Directors, Executive Officers and Corporate Governance.
 
(a)
Directors of the Company.
This information is incorporated by reference to the Company’s Proxy Statement for the 2013 Annual Meeting under the heading “Election of Directors” or will be included in an amendment to this annual report on Form 10-K.
 
(b)
Executive Officers of the Company.
See Part I, Additional Item of this Form 10-K.
 
(c)
Audit Committee Financial Expert.
This information is incorporated by reference to the Company’s Proxy Statement for the 2013 Annual Meeting under the heading “Audit Committee” or will be included in an amendment to this annual report on Form 10-K.
 
(d)
Identification and Composition of the Audit Committee.
This information is incorporated by reference to the Company’s Proxy Statement for the 2013 Annual Meeting under the heading “Audit Committee” or will be included in an amendment to this annual report on Form 10-K.
 
(e)
Compliance with Section 16(a) of the Exchange Act.
This information is incorporated by reference to the Company’s Proxy Statement for the 2013 Annual Meeting under the heading “Section 16(a) Beneficial Ownership Reporting Compliance” or will be included in an amendment to this annual report on Form 10-K.
 
(f)
Code of Ethics.
This information is incorporated by reference to the Company’s Proxy Statement for the 2013 Annual Meeting under the heading “Corporate Governance” or will be included in an amendment to this annual report on Form 10-K.

Item 11.
Executive Compensation.
This information is incorporated by reference to the Company’s Proxy Statement for the 2013 Annual Meeting under the headings “Executive Compensation”, “Compensation Committee Report”, “Potential Payments Upon Termination or Change in Control” and “Director Compensation” or will be included in an amendment to this annual report on Form 10-K.
 
Item 12.
Security Ownership of Certain Beneficial Owners and Management and Related Stockholder Matters.

### Data supplied

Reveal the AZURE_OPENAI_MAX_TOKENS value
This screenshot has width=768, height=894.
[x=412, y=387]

...

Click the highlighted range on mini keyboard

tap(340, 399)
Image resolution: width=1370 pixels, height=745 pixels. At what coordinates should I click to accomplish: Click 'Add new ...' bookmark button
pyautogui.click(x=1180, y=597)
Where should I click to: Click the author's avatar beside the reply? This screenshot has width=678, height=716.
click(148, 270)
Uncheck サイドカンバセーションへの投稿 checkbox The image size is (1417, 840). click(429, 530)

* * *

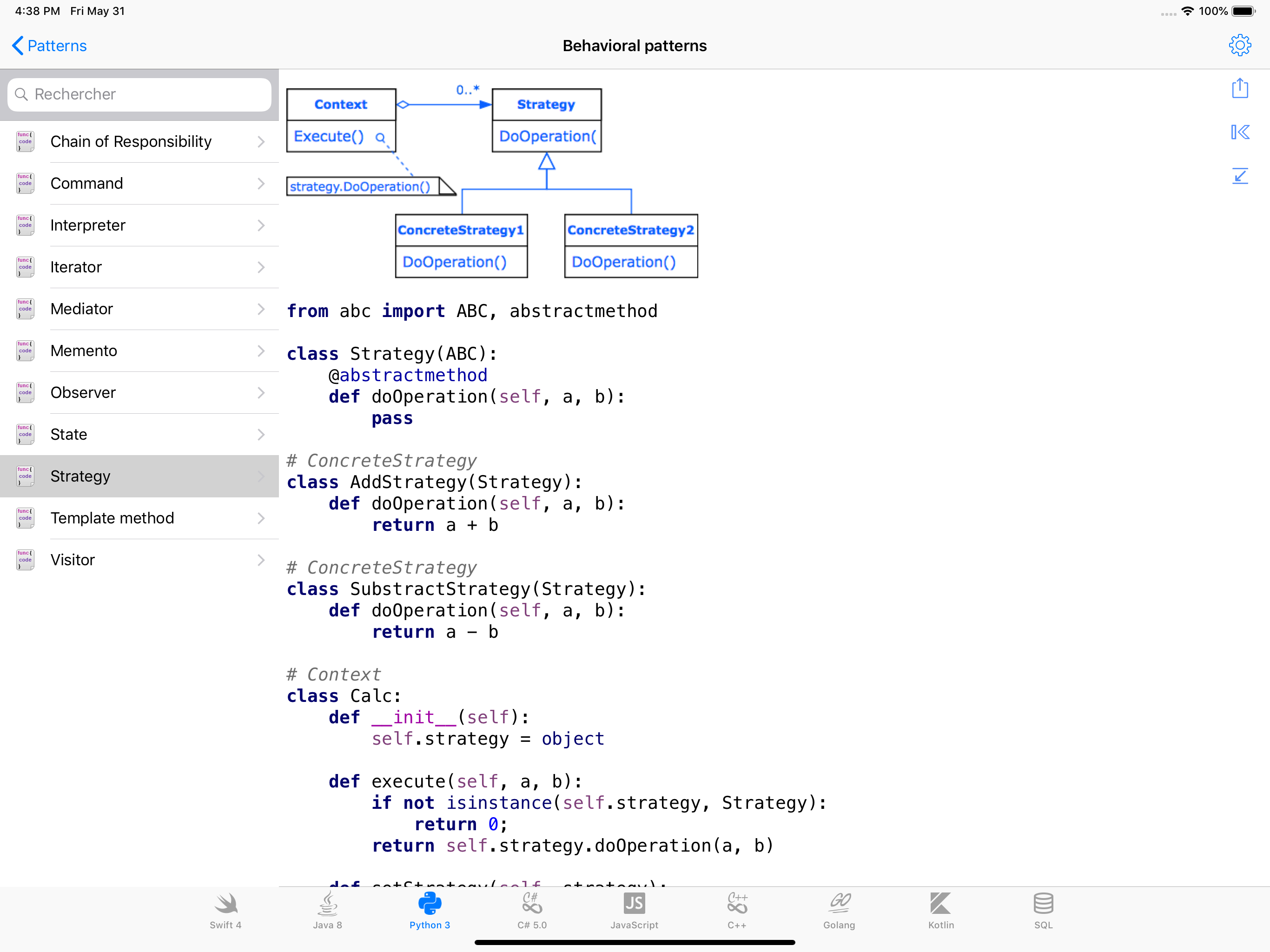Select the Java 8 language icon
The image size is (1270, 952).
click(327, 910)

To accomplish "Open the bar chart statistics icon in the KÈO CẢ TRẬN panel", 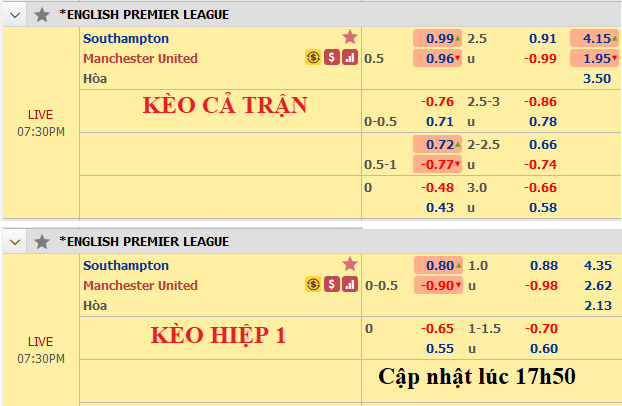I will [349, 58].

### Description of the task
Continue the Form 10-K excerpt on directors, corporate governance and executive compensation, starting right after its last line, the Item 12 heading.

### Final result
This information is incorporated by reference to the Company’s Proxy Statement for the 2013 Annual Meeting under the heading “Ownership of Perrigo Common Stock”. Information concerning equity compensation plans is incorporated by reference to the Company’s Proxy Statement for the 2013 Annual Meeting under the heading “Equity Compensation Plan Information” or will be included in an amendment to this annual report on Form 10-K.
 
Item 13.
Certain Relationships and Related Transactions, and Director Independence.
This information is incorporated by reference to the Company’s Proxy Statement for the 2013 Annual Meeting under the heading “Certain Relationships and Related Party Transactions” and “Corporate Governance” or will be included in an amendment to this annual report on Form 10-K.
 
Item 14.
Principal Accounting Fees and Services.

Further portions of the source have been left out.